Saved entries

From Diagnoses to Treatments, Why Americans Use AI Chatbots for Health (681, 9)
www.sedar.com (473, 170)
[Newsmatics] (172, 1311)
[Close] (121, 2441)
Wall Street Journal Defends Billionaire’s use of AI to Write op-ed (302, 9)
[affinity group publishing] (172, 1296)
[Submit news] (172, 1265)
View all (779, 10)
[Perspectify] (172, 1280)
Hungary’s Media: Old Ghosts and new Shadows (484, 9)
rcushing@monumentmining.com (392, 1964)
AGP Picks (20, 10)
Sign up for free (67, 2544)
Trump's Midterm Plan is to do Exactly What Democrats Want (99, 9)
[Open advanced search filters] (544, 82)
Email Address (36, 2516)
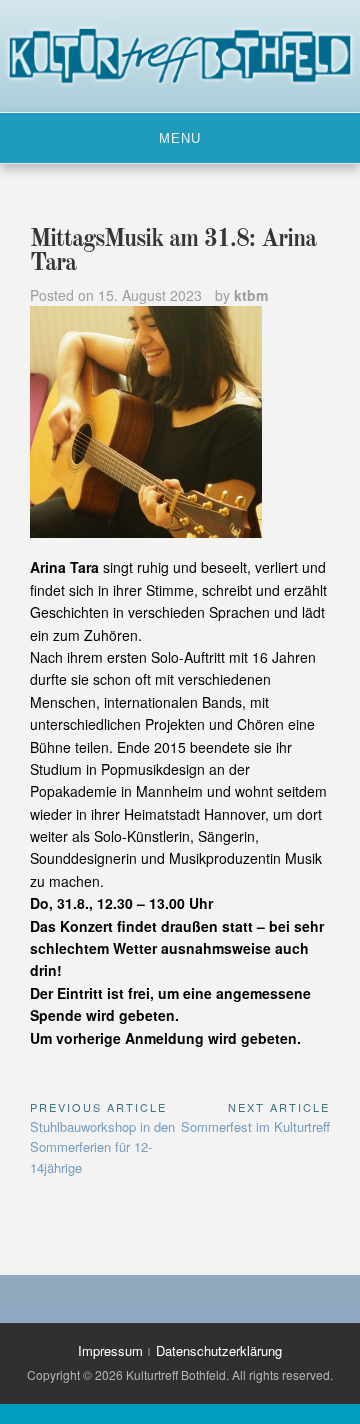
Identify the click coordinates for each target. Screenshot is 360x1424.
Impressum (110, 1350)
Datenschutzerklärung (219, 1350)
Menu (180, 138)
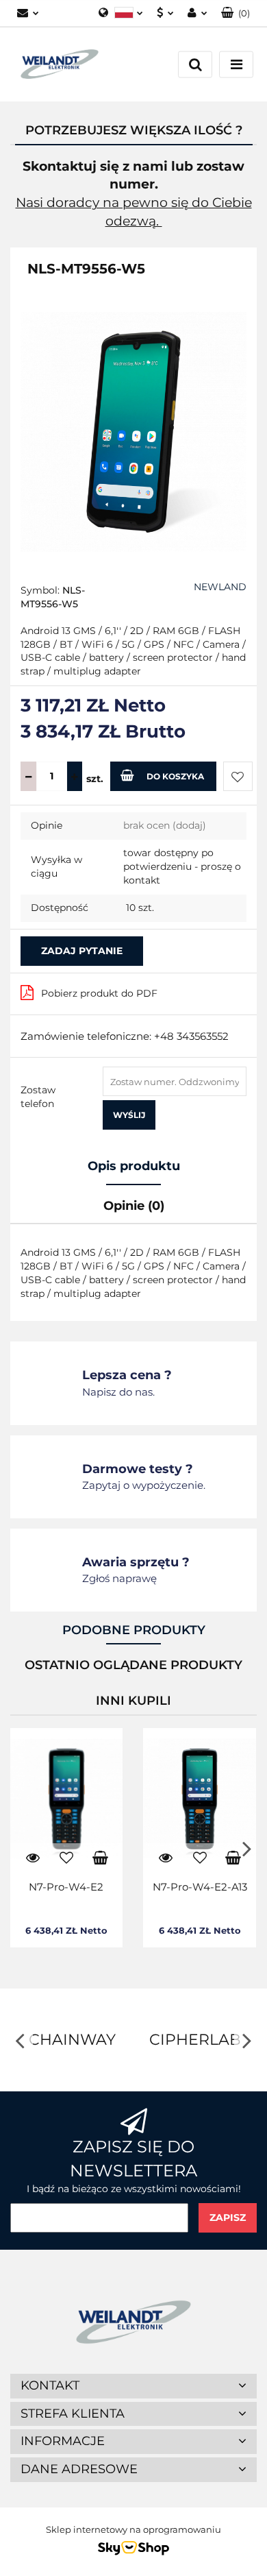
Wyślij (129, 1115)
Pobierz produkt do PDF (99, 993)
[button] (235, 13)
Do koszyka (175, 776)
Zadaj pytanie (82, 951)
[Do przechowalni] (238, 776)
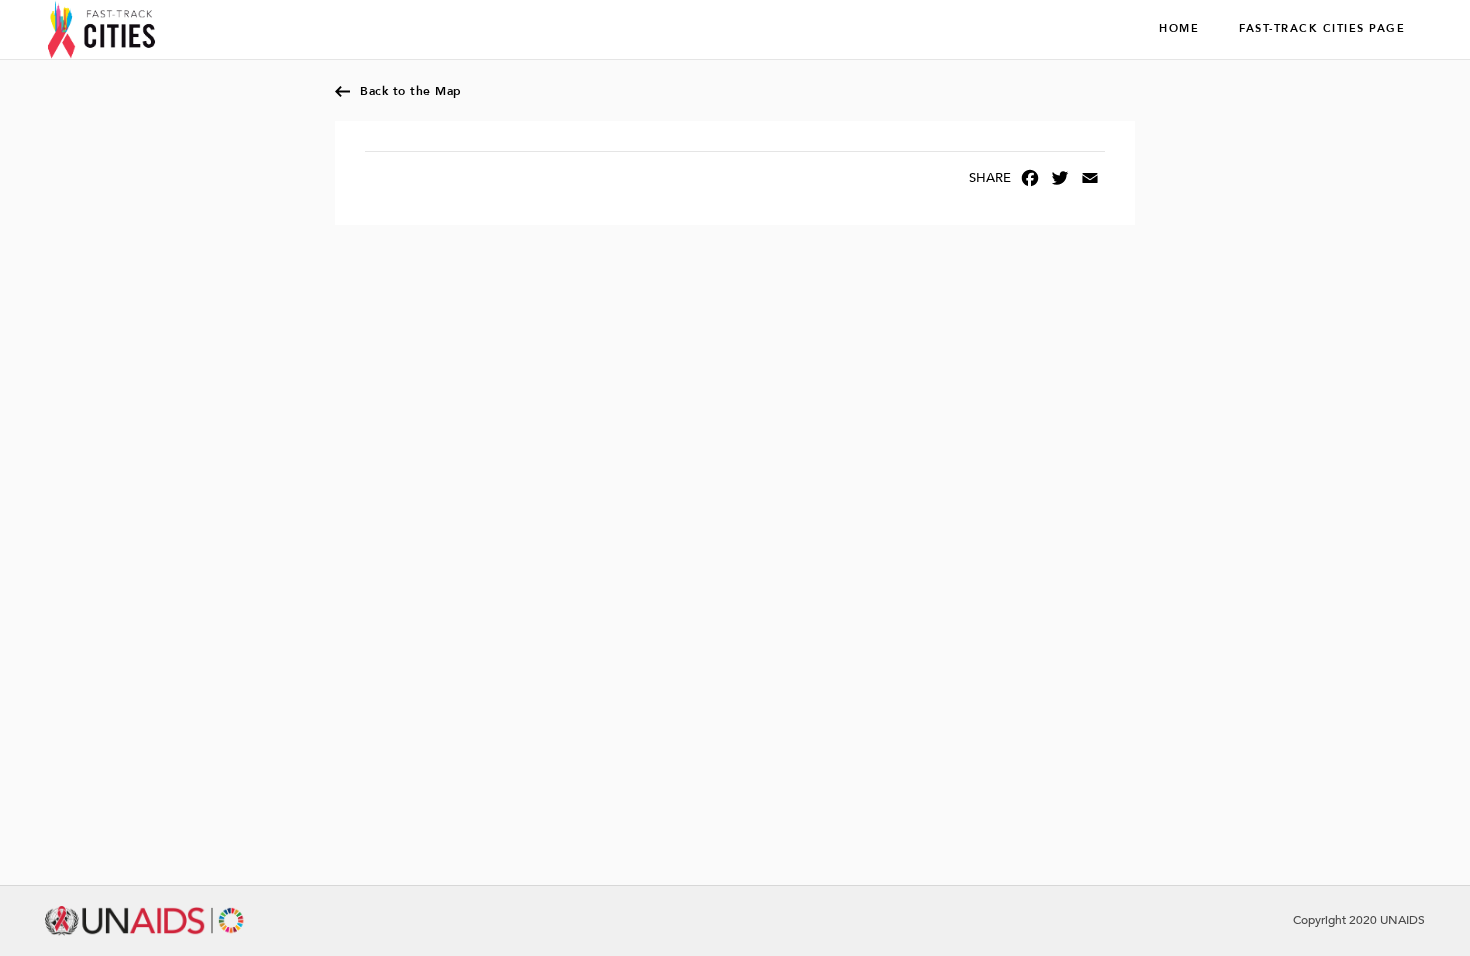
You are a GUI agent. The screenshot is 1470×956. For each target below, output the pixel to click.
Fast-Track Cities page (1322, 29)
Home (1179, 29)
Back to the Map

• What you have to do
Make a word-for-word copy of the entries, without any pictures.

• Problem solution
From Diagnoses to Treatments, Why Americans Use AI Chatbots for Health (681, 9)
www.sedar.com (473, 170)
[Newsmatics] (172, 1311)
[Close] (121, 2441)
Wall Street Journal Defends Billionaire’s use of AI to Write op-ed (302, 9)
[affinity group publishing] (172, 1296)
[Submit news] (172, 1265)
View all (779, 10)
[Perspectify] (172, 1280)
Hungary’s Media: Old Ghosts and new Shadows (484, 9)
rcushing@monumentmining.com (392, 1964)
AGP Picks (20, 10)
Sign up for free (67, 2544)
Trump's Midterm Plan is to do Exactly What Democrats Want (99, 9)
[Open advanced search filters] (544, 82)
Email Address (36, 2516)
Identify the click coordinates for each target. Screenshot is 360x1424.
Impressum (110, 1350)
Datenschutzerklärung (219, 1350)
Menu (180, 138)
Wyślij (129, 1115)
Pobierz produkt do PDF (99, 993)
[button] (235, 13)
Do koszyka (175, 776)
Zadaj pytanie (82, 951)
[Do przechowalni] (238, 776)
You are a GUI agent. The screenshot is 1470×956. For each target below, output the pixel to click.
Fast-Track Cities page (1322, 29)
Home (1179, 29)
Back to the Map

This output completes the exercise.